RP-HPLC METHOD FOR THE SIMULTANEOUS ASSAY OF METFORMIN AND BENFOTIAMINE: DEVELOPMENT AND VALIDATIONHTML Full Text
RP-HPLC METHOD FOR THE SIMULTANEOUS ASSAY OF METFORMIN AND BENFOTIAMINE: DEVELOPMENT AND VALIDATION
K. Lakshmi Prameela 1, 3, P. Rama Krishna Veni 2, P. V.V. Satyanarayana 3 and B. Hari Babu*3
Department of Chemistry 1, SGK Government Degree College, Vinukonda - 522647, Andhra Pradesh, India.
Department of Applied Sciences and Humanities 2, Sasi Institute of Technology and Engineering, Tadepalligudem - 534101, Andhra Pradesh, India.
Department of Chemistry 3, Acharya Nagarjuna University, Nagarjuna Nagar, Guntur - 522510, Andhra Pradesh, India.

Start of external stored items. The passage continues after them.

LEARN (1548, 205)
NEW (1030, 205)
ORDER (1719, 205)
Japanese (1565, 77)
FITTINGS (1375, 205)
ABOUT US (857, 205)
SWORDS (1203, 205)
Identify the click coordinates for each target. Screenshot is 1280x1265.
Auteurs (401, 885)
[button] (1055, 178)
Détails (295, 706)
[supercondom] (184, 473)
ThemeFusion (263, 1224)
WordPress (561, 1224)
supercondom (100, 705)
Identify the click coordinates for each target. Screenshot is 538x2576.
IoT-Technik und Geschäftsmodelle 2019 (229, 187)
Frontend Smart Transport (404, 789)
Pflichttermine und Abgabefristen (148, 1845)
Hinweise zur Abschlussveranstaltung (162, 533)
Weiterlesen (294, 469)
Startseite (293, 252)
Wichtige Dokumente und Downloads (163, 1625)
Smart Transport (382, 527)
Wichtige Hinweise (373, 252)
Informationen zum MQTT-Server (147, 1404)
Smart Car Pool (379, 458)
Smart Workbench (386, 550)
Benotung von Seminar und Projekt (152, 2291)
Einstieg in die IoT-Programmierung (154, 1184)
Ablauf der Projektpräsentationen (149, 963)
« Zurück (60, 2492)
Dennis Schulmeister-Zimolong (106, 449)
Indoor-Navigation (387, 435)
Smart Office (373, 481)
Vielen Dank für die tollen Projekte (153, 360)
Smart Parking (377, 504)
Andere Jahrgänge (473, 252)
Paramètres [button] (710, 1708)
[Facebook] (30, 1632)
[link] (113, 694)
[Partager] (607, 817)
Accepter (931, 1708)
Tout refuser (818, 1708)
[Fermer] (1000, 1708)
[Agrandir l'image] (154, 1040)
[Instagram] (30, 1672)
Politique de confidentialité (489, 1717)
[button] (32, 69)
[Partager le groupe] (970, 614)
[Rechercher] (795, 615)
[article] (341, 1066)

ABSTRACT: A sensitive, precise and accurate reverse phase high performance liquid chromatographic method (RP-HPLC) using an isocratic elution of 0.1 M NaH2PO4 (pH 3.0) and acetonitrile (80:20 v/v) with a flow rate of 1.0 mL/min, a column temperature of 30 °C and UV detection at 254 nm was developed for the estimation of metformin and benfotiamine simultaneously. The method was validated following guidelines given by International Conference Harmonization. The method allowed the determination of metformin and benfotiamine in the concentration range of 100-300 μg/mL and 15-45 μg/mL, respectively. The limit of detection & limit of quantification were 0.290 μg/mL & 0.968 μg/mL for metformin and 0.047 μg/mL & 0.156 μg/mL for benfotiamine, respectively. The percent relative standard deviation (%RSD) value was 0.067 % for metformin and 0.047 % for benfotiamine. The accuracies were 99.510 - 99.797% and 9.652 - 99.890% for metformin and benfotiamine, respectively. The developed and validated RP-HPLC method was applied successfully for the quantification of metformin and benfotiamine simultaneously in tablet dosage form. Common excipients in the tablet dosage form did not interfere with the assay of metformin and benfotiamine. Hence, the proposed RP-HPLC method is suggested for routine analysis of metformin and benfotiamine in quality control laboratories.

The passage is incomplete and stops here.